Dealing with “no lapack/blas resources found” error
We have encountered “no lapack/blas resources found” error during the installation on Windows operating system We are using version Windows Server 2016.
File “scipy\linalg\setup.py”, line 20, in configuration
raise NotFoundError(‘no lapack/blas resources found’)
NotFoundError: no lapack/blas resources found
This error have solution based on downloading compilled binaries from http://www.lfd.uci.edu/~gohlke/pythonlibs and installing them in specific order.
- Install Numpy+MKL – download Numpy+MKL wheel from http://www.lfd.uci.edu/~gohlke/pythonlibs/#numpy and install it.
pip install "numpy-1.12.1+mkl-cp35-cp35m-win_amd64.whl"
- Install SciPy – download SciPy wheel from http://www.lfd.uci.edu/~gohlke/pythonlibs/#scipy and install it.
pip install "scipy-0.19.0-cp35-cp35m-win_amd64.whl"

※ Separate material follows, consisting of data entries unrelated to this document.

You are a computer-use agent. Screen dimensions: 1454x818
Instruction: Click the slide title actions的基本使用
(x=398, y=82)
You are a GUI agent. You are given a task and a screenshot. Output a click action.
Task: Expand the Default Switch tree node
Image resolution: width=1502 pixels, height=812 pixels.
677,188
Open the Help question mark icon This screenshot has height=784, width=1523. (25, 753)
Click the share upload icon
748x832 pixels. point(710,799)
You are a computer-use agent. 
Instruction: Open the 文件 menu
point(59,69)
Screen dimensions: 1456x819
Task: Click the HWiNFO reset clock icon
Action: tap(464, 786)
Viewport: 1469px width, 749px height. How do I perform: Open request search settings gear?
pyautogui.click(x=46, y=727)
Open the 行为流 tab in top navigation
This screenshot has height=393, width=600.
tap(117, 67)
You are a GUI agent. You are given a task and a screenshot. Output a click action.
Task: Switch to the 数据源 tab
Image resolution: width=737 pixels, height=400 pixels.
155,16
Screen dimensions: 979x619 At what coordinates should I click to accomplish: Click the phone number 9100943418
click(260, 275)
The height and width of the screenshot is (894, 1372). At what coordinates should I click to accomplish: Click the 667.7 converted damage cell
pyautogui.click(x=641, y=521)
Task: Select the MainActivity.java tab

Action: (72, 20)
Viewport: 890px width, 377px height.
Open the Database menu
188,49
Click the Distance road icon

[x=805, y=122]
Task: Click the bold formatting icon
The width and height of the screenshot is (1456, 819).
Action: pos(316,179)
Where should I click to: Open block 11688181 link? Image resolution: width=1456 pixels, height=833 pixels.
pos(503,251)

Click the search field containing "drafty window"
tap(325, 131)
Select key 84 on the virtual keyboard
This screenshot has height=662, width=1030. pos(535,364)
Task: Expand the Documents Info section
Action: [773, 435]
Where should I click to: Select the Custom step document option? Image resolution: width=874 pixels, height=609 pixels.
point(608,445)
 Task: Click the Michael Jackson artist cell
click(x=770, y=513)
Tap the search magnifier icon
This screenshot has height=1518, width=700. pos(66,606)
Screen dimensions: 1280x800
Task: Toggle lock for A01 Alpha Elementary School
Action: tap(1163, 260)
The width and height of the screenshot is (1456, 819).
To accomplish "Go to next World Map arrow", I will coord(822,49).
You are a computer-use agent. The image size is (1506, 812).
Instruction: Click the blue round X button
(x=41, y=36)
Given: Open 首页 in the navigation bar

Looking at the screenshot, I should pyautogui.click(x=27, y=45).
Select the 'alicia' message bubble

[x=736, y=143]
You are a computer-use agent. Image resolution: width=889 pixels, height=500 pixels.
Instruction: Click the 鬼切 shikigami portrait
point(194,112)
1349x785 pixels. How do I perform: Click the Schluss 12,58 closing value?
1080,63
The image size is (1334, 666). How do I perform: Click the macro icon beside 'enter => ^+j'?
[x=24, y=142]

- Install gensim – now you can finally install it from default package index.
pip install gensim
If you have “not sufficient rights” error, run installation from python process instead of pip:
python -m pip install "filename"
You must have Python already installed (in this case version 3.5). We recommended to install 64bit versions for obvious reasons. Memory address space and computing power are important. There are also other topic modelling libraries like Scikit Learn. In fact, you can use any package implementing latent Dirichlet allocation (LDA) algorithm such as lda. This approach to topic modelling is widely popular and still quite effective. Library Gensim implements also other approaches this task.